Washington Park is a neighborhood located in central Roanoke, Virginia, that initially developed in the 1920s as an early Roanoke suburb. It borders the neighborhoods of Roundhill on the north and Williamson Road on the north and east, Gainsboro and Harrison on the south, and Melrose-Rugby on the west. Its northern and eastern boundary is concurrent with Interstate 581, and its southern boundary is concurrent with U.S. Route 460 (Orange Avenue). As of the 2000 census, Harrison had a population of 1,254 residents, with 531 households.

==History==
Taking its name from the park that lies at the corner of Orange Avenue and Burrell Street, Washington Park developed between 1920 and 1960. The area where the park is now located was a landfill in the 1950s, but was subsequently capped, with the park being established by the early 1960s.

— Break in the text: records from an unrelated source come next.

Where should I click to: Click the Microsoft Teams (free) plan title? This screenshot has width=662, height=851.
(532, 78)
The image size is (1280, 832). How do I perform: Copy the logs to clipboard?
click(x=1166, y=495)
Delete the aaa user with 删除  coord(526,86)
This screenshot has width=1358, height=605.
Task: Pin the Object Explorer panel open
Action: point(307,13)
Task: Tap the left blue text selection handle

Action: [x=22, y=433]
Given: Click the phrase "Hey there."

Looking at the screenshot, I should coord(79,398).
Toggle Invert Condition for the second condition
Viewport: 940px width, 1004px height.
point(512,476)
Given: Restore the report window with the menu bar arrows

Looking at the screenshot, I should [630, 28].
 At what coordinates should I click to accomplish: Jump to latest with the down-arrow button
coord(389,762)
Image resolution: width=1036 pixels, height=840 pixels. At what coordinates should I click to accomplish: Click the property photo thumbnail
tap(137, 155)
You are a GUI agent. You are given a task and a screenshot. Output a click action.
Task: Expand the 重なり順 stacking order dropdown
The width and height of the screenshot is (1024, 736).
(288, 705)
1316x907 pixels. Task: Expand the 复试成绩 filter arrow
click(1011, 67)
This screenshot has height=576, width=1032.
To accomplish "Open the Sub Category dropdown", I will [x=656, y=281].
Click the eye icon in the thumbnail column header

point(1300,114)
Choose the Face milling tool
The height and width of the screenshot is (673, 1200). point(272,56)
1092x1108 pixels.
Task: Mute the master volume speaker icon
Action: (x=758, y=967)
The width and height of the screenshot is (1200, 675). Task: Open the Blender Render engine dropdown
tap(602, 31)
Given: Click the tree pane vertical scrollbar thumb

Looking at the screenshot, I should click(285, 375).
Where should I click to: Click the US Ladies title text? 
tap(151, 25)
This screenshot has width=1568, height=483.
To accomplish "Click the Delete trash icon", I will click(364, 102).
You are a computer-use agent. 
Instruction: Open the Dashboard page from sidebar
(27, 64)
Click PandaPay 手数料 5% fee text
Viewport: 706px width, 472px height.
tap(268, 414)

The area is also the location of the Lincoln Terrace public housing project, dating from 1952, which has since been refurbished and renamed the Villages at Lincoln.

The Roanoke city landfill was placed in the middle of this black neighborhood. The trash dump became a scene of confrontation between the white city government and the black residents. "At one point in 1963, the Rev. R. R. Wilkinson, then president of the city's NAACP, talked of organizing a 'baby carriage brigade' of young mothers with carriages to block the entrance to the dump and prevent trash trucks from entering." To avoid confrontation, the city closed the landfill.